Three Vietnamese nationals were arrested in Kratie province on Saturday night after the occupants of a convoy of trucks allegedly opened fire on authorities at a checkpoint before escaping across the border to Vietnam, officials said Monday.

Local media reported that 18 trucks loaded with luxury-grade timber blew through the Trapaing Kranhoung border checkpoint in Snuol district, their passengers firing on authorities as they passed. Contacted Monday for details, however, officials were guarded.

“We arrested three Vietnamese suspects involved in the case,” said Snuol district military police commander Ol Chhay, declining to name the men. “They are being detained at our headquarters for questioning,” he added.

Mr. Chhay said the three men, all in their 30s, were arrested at about 7:30 p.m., and that their truck, which was loaded with 19 cubic meters of first-grade kra koh and sokrom timber, was being held at the customs office at the nearby Trapaing Sre international checkpoint.
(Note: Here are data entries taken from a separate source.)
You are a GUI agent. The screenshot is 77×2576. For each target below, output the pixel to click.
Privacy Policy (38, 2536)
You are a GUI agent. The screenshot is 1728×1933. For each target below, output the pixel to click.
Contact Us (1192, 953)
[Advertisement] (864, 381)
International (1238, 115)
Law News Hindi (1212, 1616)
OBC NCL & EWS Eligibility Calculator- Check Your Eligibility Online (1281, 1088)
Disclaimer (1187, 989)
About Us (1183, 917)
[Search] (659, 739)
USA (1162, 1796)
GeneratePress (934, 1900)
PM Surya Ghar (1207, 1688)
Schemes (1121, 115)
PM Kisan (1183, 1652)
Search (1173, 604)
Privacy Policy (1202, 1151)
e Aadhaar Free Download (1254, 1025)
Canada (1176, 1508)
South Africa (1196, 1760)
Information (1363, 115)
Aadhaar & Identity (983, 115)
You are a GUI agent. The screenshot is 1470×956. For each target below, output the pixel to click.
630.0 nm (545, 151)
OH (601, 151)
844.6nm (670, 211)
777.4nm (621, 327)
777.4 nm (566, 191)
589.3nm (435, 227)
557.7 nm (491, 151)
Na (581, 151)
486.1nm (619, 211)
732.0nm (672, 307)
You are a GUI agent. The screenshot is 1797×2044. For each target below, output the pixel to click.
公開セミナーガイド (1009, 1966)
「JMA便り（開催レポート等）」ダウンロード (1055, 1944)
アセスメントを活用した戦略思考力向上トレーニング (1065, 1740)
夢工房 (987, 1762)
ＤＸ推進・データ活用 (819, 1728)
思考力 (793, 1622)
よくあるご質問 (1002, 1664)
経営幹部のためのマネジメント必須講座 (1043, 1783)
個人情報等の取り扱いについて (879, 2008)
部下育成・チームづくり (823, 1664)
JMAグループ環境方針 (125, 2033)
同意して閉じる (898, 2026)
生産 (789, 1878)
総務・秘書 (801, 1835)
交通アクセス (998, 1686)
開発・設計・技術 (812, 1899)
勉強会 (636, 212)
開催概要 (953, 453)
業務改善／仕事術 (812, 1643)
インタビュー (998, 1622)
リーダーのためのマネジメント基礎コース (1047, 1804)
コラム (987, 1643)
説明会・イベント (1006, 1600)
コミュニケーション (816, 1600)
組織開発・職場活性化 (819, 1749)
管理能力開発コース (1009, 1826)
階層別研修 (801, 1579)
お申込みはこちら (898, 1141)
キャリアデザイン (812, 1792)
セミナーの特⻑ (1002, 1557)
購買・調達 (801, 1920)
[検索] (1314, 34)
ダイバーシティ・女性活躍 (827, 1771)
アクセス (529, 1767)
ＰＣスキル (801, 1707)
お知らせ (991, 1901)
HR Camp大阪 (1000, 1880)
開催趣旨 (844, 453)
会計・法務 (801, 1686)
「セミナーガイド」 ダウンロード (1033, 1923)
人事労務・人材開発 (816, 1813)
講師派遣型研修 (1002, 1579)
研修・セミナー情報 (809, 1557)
Asked to clarify the reports of 17 trucks escaping under a hail of gunfire, Mr. Chhay would not provide details.

“We could only stop one truck because the other trucks were gone,” he said, referring further questions to national-level military police and customs officials, who he said were handling the case.

Brigadier General Kheng Tito, spokesman for the national military police, said the case was being handled by his officials, and denied that shots had been fired.

“That is not true,” he said. “I am not sure of the specifics, I just know they were smuggling [timber] from inside the country out of the country.”

The spokesman provided an excerpt from a military police report stating that five customs officials, 10 national military police officers and four Snuol district military police officers had been at the Trapaing Kranhoung checkpoint awaiting the convoy of trucks.

The operation was led by Hak Vor, head of the Finance Ministry’s mobile customs team, according to Brig. Gen. Tito.

Mr. Vor could not be reached.

Vu Le Ha, a counselor at the Vietnamese Embassy in Phnom Penh, said he was not aware of the arrests. “I have not received that information,” he said.

Sim Hun, the chief of Pi Thnou commune, where the Trapaing Kranhoung checkpoint is located, said he heard significant gunfire on Saturday night.

“We were not called to join the operation, but I heard military police exchanging gunfire with the illegal loggers—many rounds,” he said, adding that he then went to the checkpoint soon after. “I am not sure if there were any injuries because they cleared the scene quickly.”

Keo Vath, chief of the Trapaing Kranhoung police station—which covers Pi Thnou and Khsoem communes—also said that weapons were discharged on Saturday night, having visited the scene and found shells the next day.

“We did our job to see what is true and what is false,” he said. “There was gunfire.”